For a system with 5 variables, this creates a tree of possibilities that grows exponentially. Each decision leads to multiple new states, and we need to explore every branch to find the shortest path. If we let m be the number of possible operations we can perform on each variable, and n be the number of variables, the recursive solution would have a runtime of O(m^n) - exponential growth that quickly becomes impractical.
Let’s make this concrete with our ideal gas example. At each state, we have roughly 3 choices per variable (define it, unconstrain it, or leave it), and 5 variables total. This means we might need to explore 3^5 = 243 different possible paths to find the optimal solution! And this is just for a simple equation - imagine more complex systems with dozens of variables.

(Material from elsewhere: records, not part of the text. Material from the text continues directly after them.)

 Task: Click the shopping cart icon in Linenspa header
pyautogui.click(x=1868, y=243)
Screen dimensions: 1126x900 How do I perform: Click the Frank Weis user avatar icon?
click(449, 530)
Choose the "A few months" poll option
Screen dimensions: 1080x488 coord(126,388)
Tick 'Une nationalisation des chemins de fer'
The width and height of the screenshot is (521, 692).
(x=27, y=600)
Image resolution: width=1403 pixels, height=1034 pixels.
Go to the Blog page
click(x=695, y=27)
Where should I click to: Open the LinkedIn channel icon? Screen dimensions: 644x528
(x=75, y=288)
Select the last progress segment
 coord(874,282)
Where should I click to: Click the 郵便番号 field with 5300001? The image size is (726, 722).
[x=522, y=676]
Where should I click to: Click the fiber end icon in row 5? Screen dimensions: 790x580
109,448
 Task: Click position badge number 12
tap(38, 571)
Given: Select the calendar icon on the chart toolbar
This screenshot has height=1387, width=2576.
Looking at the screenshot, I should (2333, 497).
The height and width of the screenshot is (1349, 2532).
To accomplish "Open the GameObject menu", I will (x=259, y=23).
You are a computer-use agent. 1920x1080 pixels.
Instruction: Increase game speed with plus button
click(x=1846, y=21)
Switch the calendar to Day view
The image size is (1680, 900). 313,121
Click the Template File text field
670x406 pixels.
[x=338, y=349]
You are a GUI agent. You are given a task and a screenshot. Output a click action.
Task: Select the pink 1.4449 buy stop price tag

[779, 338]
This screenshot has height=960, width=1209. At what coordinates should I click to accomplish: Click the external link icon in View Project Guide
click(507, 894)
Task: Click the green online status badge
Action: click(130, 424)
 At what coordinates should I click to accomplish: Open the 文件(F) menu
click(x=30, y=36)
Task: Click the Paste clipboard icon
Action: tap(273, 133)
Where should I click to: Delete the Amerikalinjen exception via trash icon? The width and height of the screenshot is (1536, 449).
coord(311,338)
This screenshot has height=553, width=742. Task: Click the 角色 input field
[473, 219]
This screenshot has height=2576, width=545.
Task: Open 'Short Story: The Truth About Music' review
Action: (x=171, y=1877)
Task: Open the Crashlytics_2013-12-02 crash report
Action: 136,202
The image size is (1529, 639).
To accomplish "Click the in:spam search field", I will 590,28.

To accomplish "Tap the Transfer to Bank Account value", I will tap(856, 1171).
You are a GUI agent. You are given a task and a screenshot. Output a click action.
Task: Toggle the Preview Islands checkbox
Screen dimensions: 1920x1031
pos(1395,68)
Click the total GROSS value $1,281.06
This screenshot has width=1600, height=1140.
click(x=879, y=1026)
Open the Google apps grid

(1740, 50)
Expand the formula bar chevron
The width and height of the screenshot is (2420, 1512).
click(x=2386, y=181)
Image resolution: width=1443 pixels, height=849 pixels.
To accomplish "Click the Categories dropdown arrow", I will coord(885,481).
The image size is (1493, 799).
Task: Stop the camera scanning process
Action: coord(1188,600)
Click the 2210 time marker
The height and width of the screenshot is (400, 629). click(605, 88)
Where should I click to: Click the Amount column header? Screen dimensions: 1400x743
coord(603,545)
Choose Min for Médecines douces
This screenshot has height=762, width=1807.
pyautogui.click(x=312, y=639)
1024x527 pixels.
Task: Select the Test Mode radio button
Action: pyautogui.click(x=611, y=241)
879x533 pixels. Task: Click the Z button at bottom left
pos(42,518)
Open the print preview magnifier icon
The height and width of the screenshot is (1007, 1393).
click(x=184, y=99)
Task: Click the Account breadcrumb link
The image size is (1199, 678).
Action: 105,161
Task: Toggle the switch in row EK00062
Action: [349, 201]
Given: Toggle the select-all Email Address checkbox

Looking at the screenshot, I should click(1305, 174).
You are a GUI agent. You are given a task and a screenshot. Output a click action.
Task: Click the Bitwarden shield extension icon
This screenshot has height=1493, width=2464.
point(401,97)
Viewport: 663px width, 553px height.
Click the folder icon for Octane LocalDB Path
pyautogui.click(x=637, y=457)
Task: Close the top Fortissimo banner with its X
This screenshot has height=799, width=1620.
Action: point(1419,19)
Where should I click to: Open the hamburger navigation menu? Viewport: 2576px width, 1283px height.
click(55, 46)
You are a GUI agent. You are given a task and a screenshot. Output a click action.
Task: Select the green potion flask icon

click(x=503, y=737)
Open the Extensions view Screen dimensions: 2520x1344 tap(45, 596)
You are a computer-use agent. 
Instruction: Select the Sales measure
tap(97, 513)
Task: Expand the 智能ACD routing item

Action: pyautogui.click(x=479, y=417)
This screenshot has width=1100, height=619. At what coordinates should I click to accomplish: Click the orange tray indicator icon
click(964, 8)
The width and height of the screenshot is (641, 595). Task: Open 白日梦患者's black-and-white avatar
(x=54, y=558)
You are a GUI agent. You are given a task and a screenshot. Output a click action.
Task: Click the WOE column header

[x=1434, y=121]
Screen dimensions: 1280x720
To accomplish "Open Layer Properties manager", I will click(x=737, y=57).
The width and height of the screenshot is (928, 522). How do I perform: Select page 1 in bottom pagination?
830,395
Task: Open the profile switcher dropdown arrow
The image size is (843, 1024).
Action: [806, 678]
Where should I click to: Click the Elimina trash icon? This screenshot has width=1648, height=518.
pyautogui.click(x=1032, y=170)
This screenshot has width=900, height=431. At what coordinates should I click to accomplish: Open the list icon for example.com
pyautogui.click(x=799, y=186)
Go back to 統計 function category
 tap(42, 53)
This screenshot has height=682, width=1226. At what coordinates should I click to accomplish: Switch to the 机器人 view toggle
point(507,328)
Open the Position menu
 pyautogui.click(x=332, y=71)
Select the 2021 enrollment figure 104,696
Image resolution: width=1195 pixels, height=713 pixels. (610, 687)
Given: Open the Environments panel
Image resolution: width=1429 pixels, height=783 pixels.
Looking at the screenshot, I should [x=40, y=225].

Dynamic programming transforms this exponential nightmare into a tractable polynomial-time solution. The key insight is that we can avoid recalculating the same subproblems repeatedly. Instead of exploring every possible path independently, we:
- Break down the problem into smaller subproblems
- Store the results of these subproblems in a table
- Build up to larger solutions using our previously calculated results
For the minimum edit distance algorithm, this reduces our runtime to O(n × m), where n is the number of variables and m is the number of possible operations we can perform on each variable. In our ideal gas system, that means roughly 5 × 3 = 15 operations - dramatically better than 243!
This is why dynamic programming feels magical - it can turn seemingly impossible problems into efficiently solvable ones by cleverly reusing work we’ve already done. Just as calculus transforms impossible-looking integrals into routine calculations by breaking them down systematically, dynamic programming transforms exponential problems into polynomial ones through strategic decomposition and memoization.
Visualization: Imagine having to climb a tree to find the shortest path to any leaf. The recursive solution climbs every possible branch independently. Dynamic programming is like taking a photo of each level as you climb, so you never have to re-climb branches you’ve already explored.
Future Applications
While we’ve demonstrated this approach with the ideal gas law, the same principle could apply to more complex engineering systems like:
- Heat exchanger networks with multiple coupled energy balance equations
- Chemical reactor systems with interconnected mass and energy balances
- Electrical circuit networks with Kirchhoff’s voltage and current laws
These systems often have dozens of variables and equations, making it even more critical to have intelligent guidance when trying to reach a well-posed state. The minimum edit distance algorithm, combined with domain-specific knowledge about valid system states, can provide this guidance efficiently.